In two sentences, summarize the gitcrawl sync documentation below.

▶ **Document section**:
>>>
Configure

Sync

Sync

Bring GitHub issues and pull requests into local SQLite. Idempotent, incremental, and tunable per workflow.

#The default

gitcrawl sync owner/repo

This fetches open issues and pull requests for the repository. To keep local state from rotting, an incremental sync also sweeps recently closed items so that issues and PRs closed between runs are reflected locally.

A sync writes:

  • repositories — repo metadata
  • threads — issues and PRs (titles, bodies, authors, labels, state, timestamps)
  • documents — canonical thread documents (when bodies change)
  • run_records — sync run statistics

#State filters

gitcrawl sync owner/repo --state open    # default
gitcrawl sync owner/repo --state closed  # only closed
gitcrawl sync owner/repo --state all     # full backfill

--state all is the right choice for a one-shot historical backfill on a new repository. After that, the default --state open (with its closed sweep) is enough for ongoing freshness.

#Time-windowed sync

gitcrawl sync owner/repo --since 2026-04-01T00:00:00Z

--since accepts an RFC 3339 timestamp and limits the GitHub query to threads updated after that point. Combine with --state to scope tightly:

gitcrawl sync owner/repo --state all --since 2026-04-01T00:00:00Z

#Exact rows

gitcrawl sync owner/repo --numbers 123,456 --include-comments

--numbers is the safest way to refresh specific issues or PRs — it bypasses list ordering and the updated-time window, fetching exactly the rows you ask for. Pair it with --include-comments and/or --include-pr-details to hydrate the conversation and PR-only data at the same time.
<<<
▶ **Dataset rows**:
>>>
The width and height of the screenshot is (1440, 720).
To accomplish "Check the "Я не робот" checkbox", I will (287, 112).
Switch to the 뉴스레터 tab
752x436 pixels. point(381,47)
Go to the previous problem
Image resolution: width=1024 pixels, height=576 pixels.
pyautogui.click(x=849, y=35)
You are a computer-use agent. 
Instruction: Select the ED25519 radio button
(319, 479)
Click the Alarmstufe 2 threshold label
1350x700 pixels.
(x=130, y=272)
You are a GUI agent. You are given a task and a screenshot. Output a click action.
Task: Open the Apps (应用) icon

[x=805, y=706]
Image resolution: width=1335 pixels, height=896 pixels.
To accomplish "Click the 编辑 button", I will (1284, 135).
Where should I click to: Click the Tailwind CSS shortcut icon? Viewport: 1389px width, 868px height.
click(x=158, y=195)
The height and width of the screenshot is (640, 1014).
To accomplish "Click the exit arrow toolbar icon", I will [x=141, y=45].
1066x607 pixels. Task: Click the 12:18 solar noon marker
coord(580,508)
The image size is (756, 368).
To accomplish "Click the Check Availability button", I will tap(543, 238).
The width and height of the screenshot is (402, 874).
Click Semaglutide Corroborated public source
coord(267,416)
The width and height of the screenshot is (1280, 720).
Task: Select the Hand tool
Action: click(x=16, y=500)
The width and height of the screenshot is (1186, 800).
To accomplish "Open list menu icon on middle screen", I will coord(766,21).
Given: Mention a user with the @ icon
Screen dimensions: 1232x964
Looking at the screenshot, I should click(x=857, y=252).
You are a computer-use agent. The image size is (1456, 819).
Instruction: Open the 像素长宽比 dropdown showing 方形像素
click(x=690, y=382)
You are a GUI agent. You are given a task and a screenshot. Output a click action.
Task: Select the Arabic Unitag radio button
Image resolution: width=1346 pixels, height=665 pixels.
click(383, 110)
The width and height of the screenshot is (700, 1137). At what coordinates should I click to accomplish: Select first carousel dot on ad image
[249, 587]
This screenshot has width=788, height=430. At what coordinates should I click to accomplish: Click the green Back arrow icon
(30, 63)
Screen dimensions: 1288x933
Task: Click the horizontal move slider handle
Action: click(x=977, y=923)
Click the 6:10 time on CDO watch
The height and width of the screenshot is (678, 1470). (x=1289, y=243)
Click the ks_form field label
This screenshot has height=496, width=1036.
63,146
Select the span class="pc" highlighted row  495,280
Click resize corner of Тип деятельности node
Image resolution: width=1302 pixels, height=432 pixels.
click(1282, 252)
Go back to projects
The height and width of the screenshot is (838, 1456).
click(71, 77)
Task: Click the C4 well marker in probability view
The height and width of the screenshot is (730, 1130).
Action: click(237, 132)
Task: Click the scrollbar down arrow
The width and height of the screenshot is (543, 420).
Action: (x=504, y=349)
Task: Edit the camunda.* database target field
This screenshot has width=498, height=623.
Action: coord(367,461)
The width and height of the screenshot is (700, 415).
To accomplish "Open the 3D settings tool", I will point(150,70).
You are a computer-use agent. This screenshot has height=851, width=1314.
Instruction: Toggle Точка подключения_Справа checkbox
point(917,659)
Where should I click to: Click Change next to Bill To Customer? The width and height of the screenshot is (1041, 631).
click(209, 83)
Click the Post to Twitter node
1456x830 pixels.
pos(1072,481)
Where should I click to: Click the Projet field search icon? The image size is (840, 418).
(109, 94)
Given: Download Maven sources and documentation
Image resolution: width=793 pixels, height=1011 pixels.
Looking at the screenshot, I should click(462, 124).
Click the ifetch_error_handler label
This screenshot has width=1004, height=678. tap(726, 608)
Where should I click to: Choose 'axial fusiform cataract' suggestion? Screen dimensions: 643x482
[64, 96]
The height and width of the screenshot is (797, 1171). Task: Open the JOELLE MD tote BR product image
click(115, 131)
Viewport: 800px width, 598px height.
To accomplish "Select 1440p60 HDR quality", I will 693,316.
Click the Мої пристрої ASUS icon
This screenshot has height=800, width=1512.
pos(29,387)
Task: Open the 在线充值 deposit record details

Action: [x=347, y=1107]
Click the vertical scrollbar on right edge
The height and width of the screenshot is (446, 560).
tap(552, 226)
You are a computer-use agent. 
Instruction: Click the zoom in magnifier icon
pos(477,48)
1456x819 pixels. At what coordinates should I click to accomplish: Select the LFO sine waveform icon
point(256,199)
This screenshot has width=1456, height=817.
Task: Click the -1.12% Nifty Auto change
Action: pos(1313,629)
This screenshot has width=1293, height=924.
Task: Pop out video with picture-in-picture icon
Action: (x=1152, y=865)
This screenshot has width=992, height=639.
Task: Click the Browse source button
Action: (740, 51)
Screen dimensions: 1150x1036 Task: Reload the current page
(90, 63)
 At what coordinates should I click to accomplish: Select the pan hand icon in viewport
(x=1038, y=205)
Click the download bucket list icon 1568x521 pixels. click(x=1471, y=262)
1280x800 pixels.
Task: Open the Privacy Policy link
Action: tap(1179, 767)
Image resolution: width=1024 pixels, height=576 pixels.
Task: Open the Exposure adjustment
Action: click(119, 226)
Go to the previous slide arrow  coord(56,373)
<<<
▶ **Task response**: The gitcrawl sync command brings GitHub issues and pull requests into local SQLite, by default fetching open items for a repository and sweeping recently closed ones so that closures between runs are reflected locally. Flags tune the sync: --state selects open, closed, or all items, --since limits the query to threads updated after an RFC 3339 timestamp, and --numbers fetches exactly the listed issues or PRs, optionally together with comments and PR details.